2 Days to Exegeting A City

I write this from a café in London. I arrived in this amazing city less than 24 hours ago, and am going to be getting on a train out of town in just a couple hours. Not a lot of time for all things touristy, which is fine by me, because I’m a terrible tourist (and proud of that).

Good tourists, though, use an array of guidebooks that can take you on a tour of any given city according to their favorite criteria – “London on $5 a Day!” or “Top Ten Restaurant Experiences in New York” or “The Two Day Guide to Copenhagen.” I haven’t ever read those guides, but I’m sure they’re fun ways of learning a city if you on a limited time frame and/or budget.

As a blue collar missiologist/theologian, I’m much more interested in the process of “reading” a city than I am in seeing the important tourist sites. I like to observe cultures, especially through the lens of the Kingdom of heaven. I like to look for signs of how people organize their lives, and where there are signals of the Kingdom breaking through, as well as some places where there are ripe opportunities for Kingdom breakthroughs. Since I’m only a blue-collar missiologist/theologian, I don’t have an elaborate, formal process I go through – instead, I just feel my way around cities. Excellent books have been written on this topic . . . but I don’t believe I’ve ever read any of them (lazy me!).

But here are a few things I look for when I’m reading a city, including my own city. I love the energy and movement of cities – they’re a never-ending movement of meanings. Caveat – I’m going to just rattle off a list from the top of my head in no particular order, so it’ll be incomplete. Feel free to add to my list in the comments, or challenge my approach.

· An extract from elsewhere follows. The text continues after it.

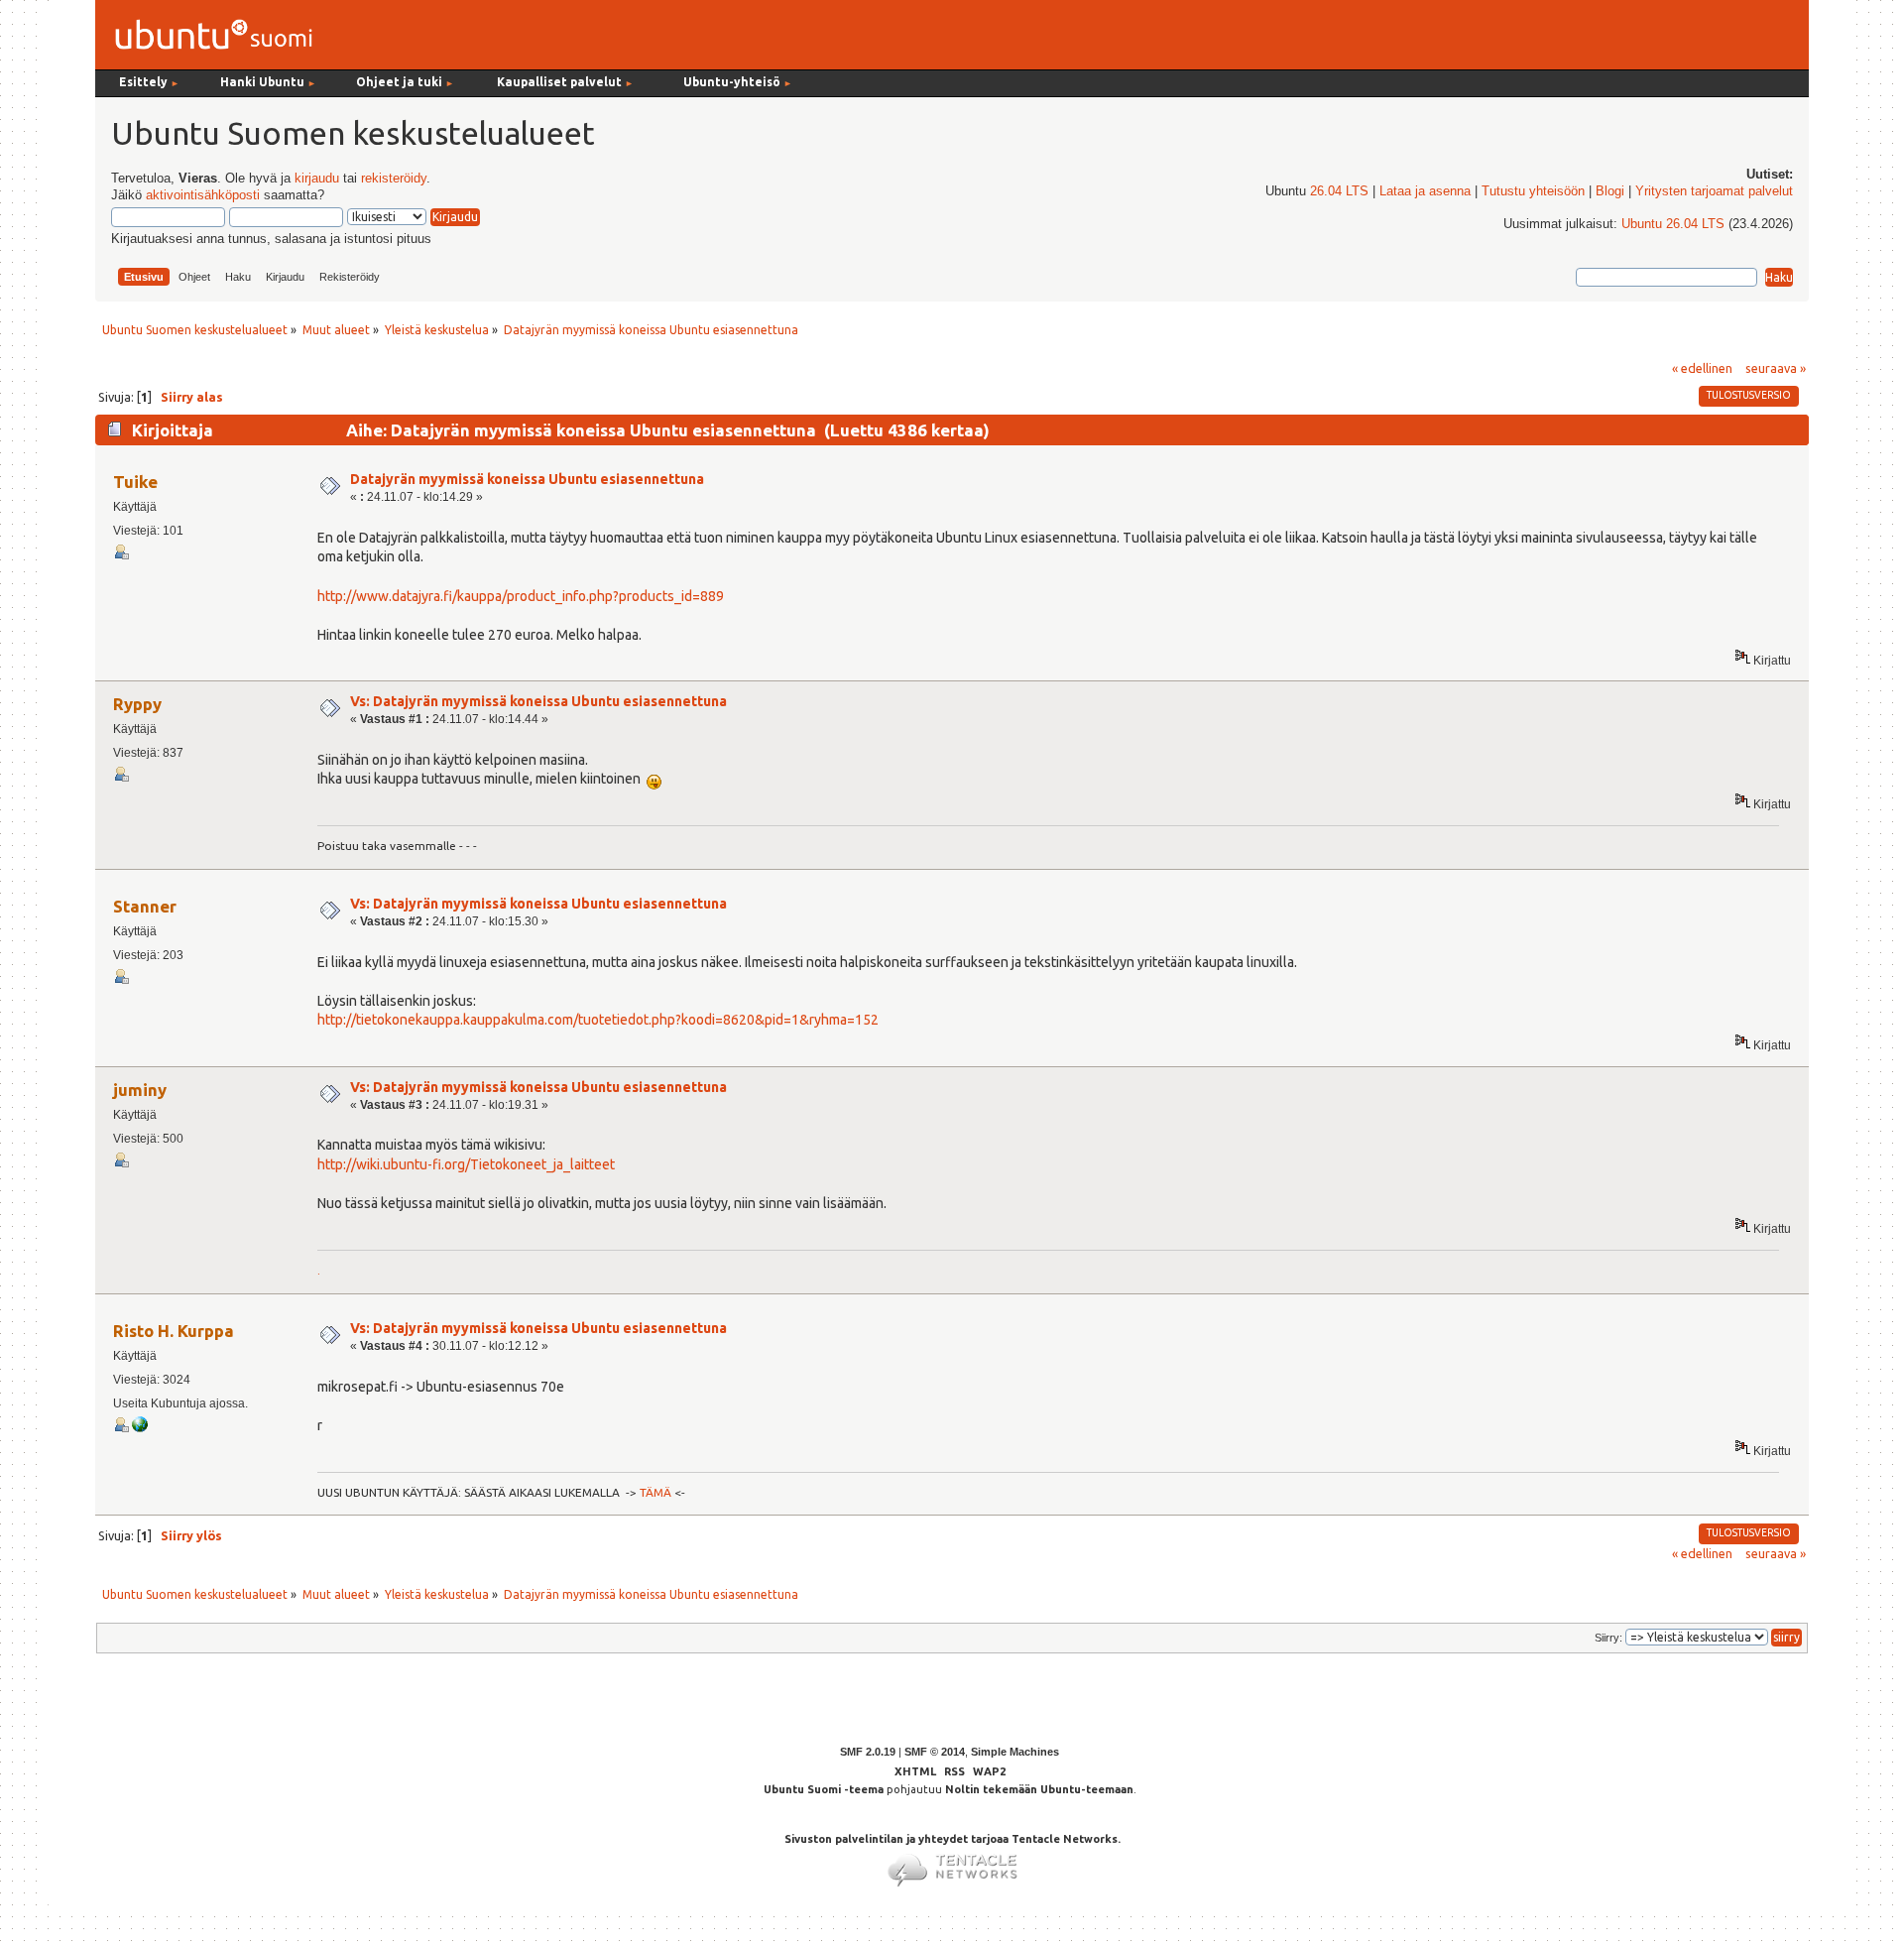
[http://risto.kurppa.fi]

– Transportation: How people move around in their daily lives says a lot. Do most people drive everywhere? Do they take the bus? Subway? Bicycle. This communicates how much physical contact they have with others, and how interdependent they are as a culture. There are many implications.

– Diversity: Is this city largely monocultural? In our globalized world, every major city has a vast array of ethnic groups present, but are they all visible? For example, Seattle has many subgroups of people, but walking around in 80% of the city, you’d never know it. It looks like a bunch of white people, who may like eating Thai/Japanese/Indian food, but they don’t necessarily like making friends with Thai/Japanese/Indian people.

– Local Media: Pay attention to the local newspapers, TV stations, radio stations, internet sites – both the “respectable” kind and the alternative kinds that you find for free at convenience stores. What kind of stories do they publish? Heavy attention on local politics vs. national politics vs. global issues? How interested are they in the arts? Do they thrive on gossip? What do the advertisements indicate about materialism (whether good or bad)? Is the local media content generated locally or is most of it imported from a different city/country/culture?

– Arts: Does the city value public expressions of art? What kind of stories do the public art pieces communicate? Mainly monuments to local/national heroes or abstract pieces aimed at engaging the imaginations of passers-by?

– Religion: How far down any given city street do you have to go before seeing a church/temple/mosque? Are these places of worship populated more by locals or by tourists? Do the locals identify themselves closely with the local religious expressions? Was the city very religious at one time, but now there are just relics of bygone eras? Do the religious leaders behave as though they have influence (whether they actually have that influence or not)?

– Money: What drives the local economy? Big businesses that were born in the city? Who are the major employers? How was the city originally established economically? Does the city continue to thrive on the power of the original version of the local economy? Answering these questions usually involves seeking out conversation with a local person, or the savvy use of Wikipedia.

– Power: What kinds of people gain political, economic, and cultural influence? Business giants? Politicians? Entertainers? Who are the insiders here? Who gets marginalized? Do people organize more around nationalistic identities or local/tribal identities? What is the nature of the active debates? What are the systems that keep the power holders in place? At first glance, this question may seem hard to answer in a short time frame, but if you pay attention to things like the cleanliness of the streets, or the number of homeless people you see, or the kinds of local businesses you see, you can make some general observations that give you a pretty good working hypothesis.

– Sins: What are the cultural vices? Is there a heavy influence of alcohol? Gambling? Sex? To be clear, I don’t ask these questions for the sake of judgment. But every city has its hang ups and black eyes? Some cities celebrate their vices (like Las Vegas). Some cities attempt to ignore them in public, but may thrive on them economically, below the surface. This is a place of Kingdom observation, not a place of Jonah wanting God to blast Ninevah.

As I said above, please feel free to ammend this list in the comments. Maybe I’m just a culture junkie, but seriously, this stuff never gets old for me. What’s your favorite way to read a city? Or do you even bother? Do you find yourself “consuming” cities or “engaging” them?